En los primeros minutos de esta película delicadísima, la Huppert, siempre enorme, pasa de una heroína posiblemente trágica a una cómica de slapstick, a una señorita Hulot que no entiende ni los ritmos ni los rituales de la sociedad japonesa. “Sidonie en Japón” parece parodiar el carácter nipón -las reverencias, la rigidez protocolaria, la amabilidad distante-, hasta el punto de que cuando sabemos que el editor de Sidonie, co-protagonista del filme, se llama Kenji Mizoguchi, la broma, aunque previsible, nos hace sentir en un universo próximo al del Jarmusch multicultural de “Noche en la tierra”. Sidonie habita, en cierto modo, un mundo de ficción, el Japón que ella había imaginado.
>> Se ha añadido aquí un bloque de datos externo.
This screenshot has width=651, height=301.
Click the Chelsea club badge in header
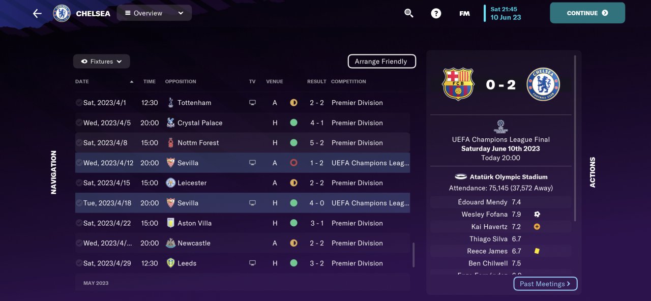click(62, 13)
Así las cosas, la película de Élise Girard es la crónica de un doble movimiento de fuerzas opuestas, de acercamiento y alejamiento. Sidonie se acercará cada vez más a Kenji en sus viajes en coche, a medida que se aleje del fantasma de su marido, que se le aparece para cerrar un duelo que la ha condenado a la soledad y al bloqueo creativo. A veces da la impresión de que Girard se rinde a las bondades zen del Japón que seduce a Occidente -los cerezos en flor, los templos anegados de verde, la ceremonia del té- como si fueran meras muletas culturales, pero tal vez es porque le interesan solo como telón de fondo, digamos que de un modo literal (las retroproyecciones de las escenas del coche, un trampantojo).
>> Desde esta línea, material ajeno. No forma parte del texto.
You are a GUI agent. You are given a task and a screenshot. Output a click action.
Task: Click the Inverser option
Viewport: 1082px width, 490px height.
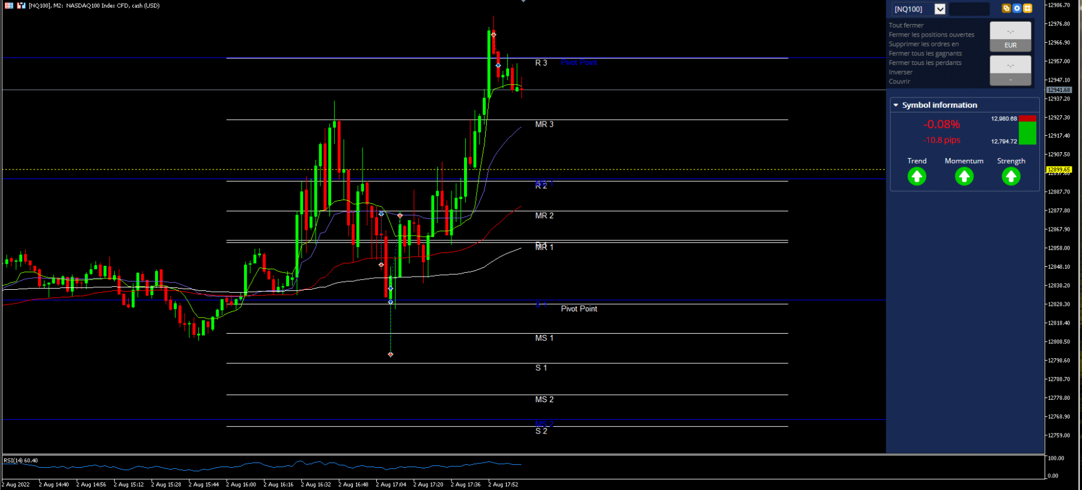[x=900, y=72]
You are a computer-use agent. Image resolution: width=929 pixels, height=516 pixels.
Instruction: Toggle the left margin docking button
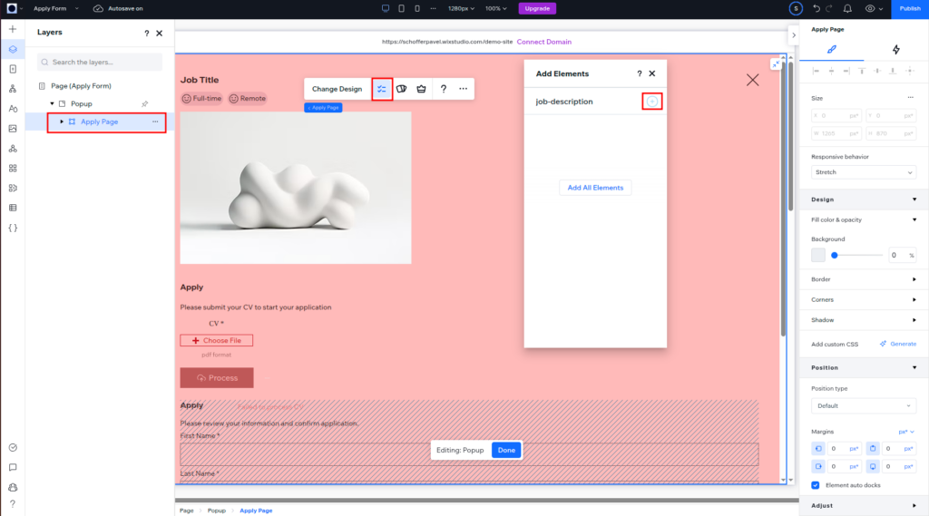817,448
El tono es liviano, a pesar de la gravedad: Huppert es una experta en explicar tragedias -la secuencia de la primera entrevista con motivo de la presentación de su primera novela, en la que explica sus pérdidas familiares- con la aspereza de alguien que hace demasiado tiempo que siente frío en los huesos. Y, sin embargo, todo es ligero, casi translúcido: la relación con el marido fantasmal, que es una dilatada despedida, se produce sin grandes dramatismos, y la descongelación del amor entre Huppert y Kenji, ambos retenidos por el trauma, se produce de un modo muy orgánico. Tal vez Élise Girard haya querido hacer un “Hiroshima, mon amour” para nuestros tiempos (ese encuentro sexual filmado como una fotonovela, tan propio del cine de la Rive Gauche), aunque aquí el ejercicio de memoria histórica es más débil, a pesar de que existan referencias veladas al desastre de Fukushima, a la bomba atómica y a los terremotos que amenazan el país. La belleza modesta, discreta, de “Sidonie en Japón” está en un bolso como prueba de un amor que nace bajo la luz de la empatía.

Lo mejor:

Como siempre, Huppert, y la modestia, no exenta de sentido del humor, con que cuenta la historia de amor de dos seres traumatizados.

Lo peor:

Sentimos al fantasma del marido como demasiado volátil para el peso dramático que tiene en la trama.